##### Input material
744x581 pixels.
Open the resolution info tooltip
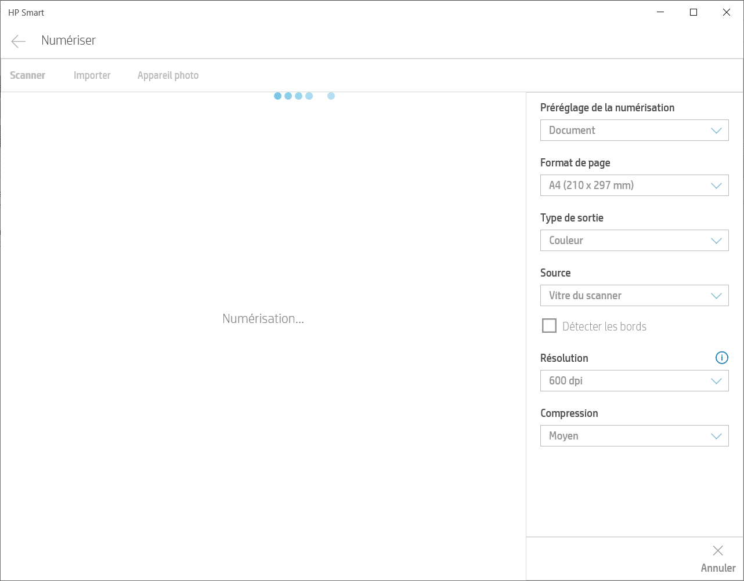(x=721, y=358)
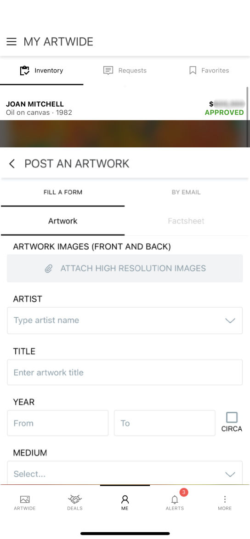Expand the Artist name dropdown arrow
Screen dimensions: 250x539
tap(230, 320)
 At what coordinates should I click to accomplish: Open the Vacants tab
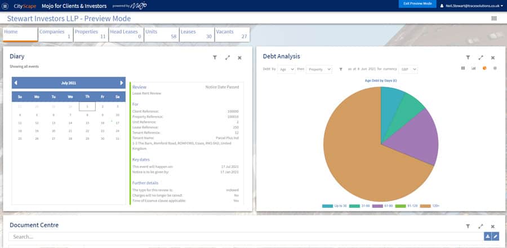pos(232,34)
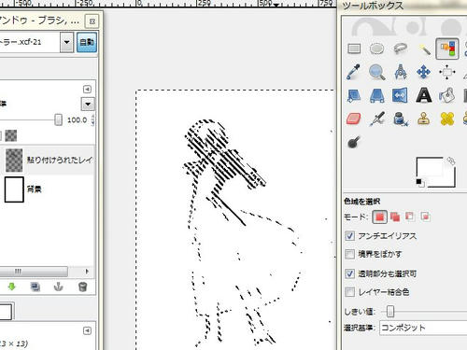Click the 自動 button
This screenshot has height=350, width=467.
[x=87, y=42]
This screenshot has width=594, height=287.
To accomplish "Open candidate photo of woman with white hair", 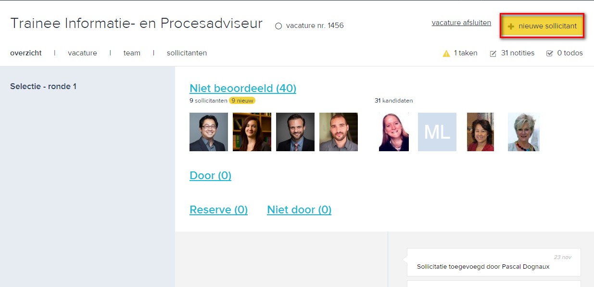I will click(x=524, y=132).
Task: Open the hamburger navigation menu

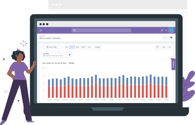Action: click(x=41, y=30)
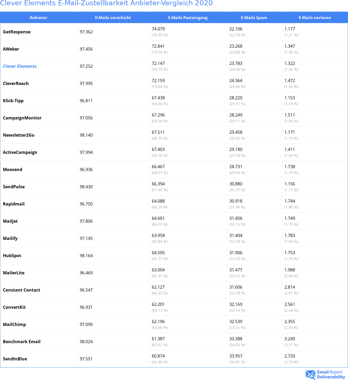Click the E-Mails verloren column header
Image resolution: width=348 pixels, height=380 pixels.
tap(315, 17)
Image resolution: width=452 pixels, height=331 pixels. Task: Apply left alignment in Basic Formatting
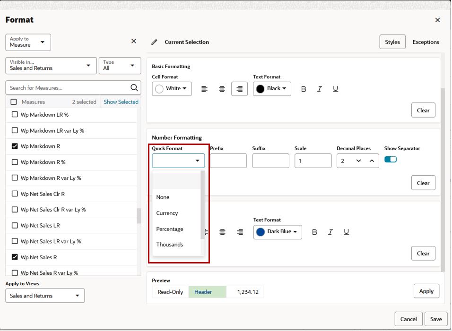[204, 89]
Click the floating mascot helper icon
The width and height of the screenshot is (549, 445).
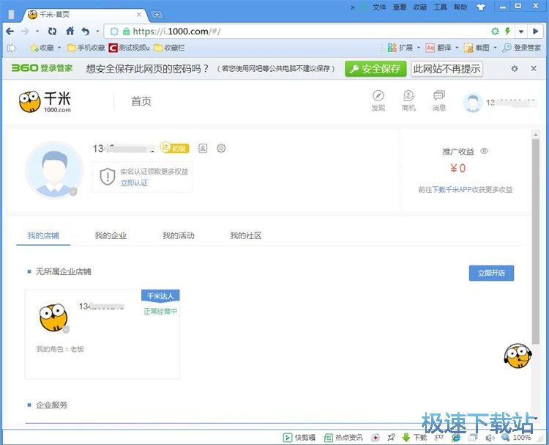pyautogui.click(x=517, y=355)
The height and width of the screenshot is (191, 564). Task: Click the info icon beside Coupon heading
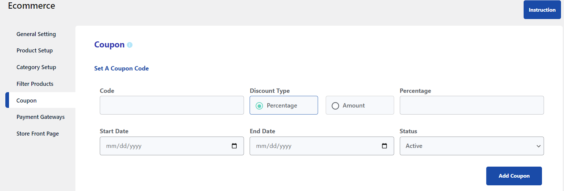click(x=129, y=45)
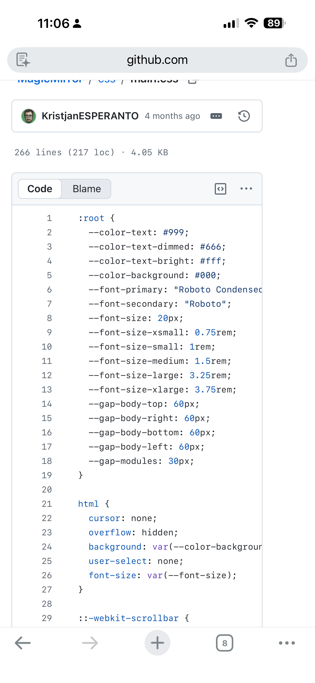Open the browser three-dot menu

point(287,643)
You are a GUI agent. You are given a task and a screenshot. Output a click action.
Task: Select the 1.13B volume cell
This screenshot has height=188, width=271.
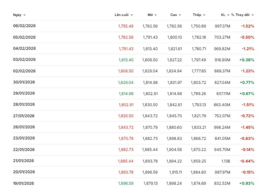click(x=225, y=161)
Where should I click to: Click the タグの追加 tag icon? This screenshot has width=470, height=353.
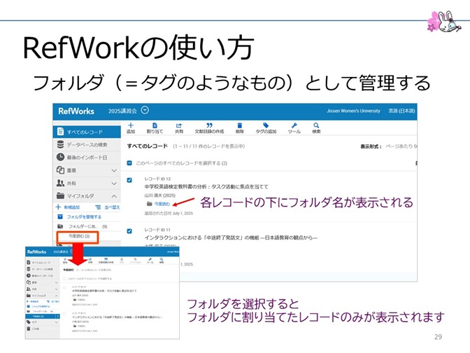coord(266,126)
##########
What is needed is an exact restatement of every line from the line containing "Click the floating mascot helper icon" through the last line of the records, minus any pictures.

__Response__
Click the floating mascot helper icon
The width and height of the screenshot is (549, 445).
pyautogui.click(x=517, y=355)
The height and width of the screenshot is (191, 564). Task: Click the info icon beside Coupon heading
click(x=129, y=45)
Open the browser three-dot menu

point(287,643)
You are a GUI agent. You are given a task and a screenshot. Output a click action.
Task: Select the 1.13B volume cell
This screenshot has height=188, width=271.
click(x=225, y=161)
Where should I click to: Click the タグの追加 tag icon? This screenshot has width=470, height=353.
coord(266,126)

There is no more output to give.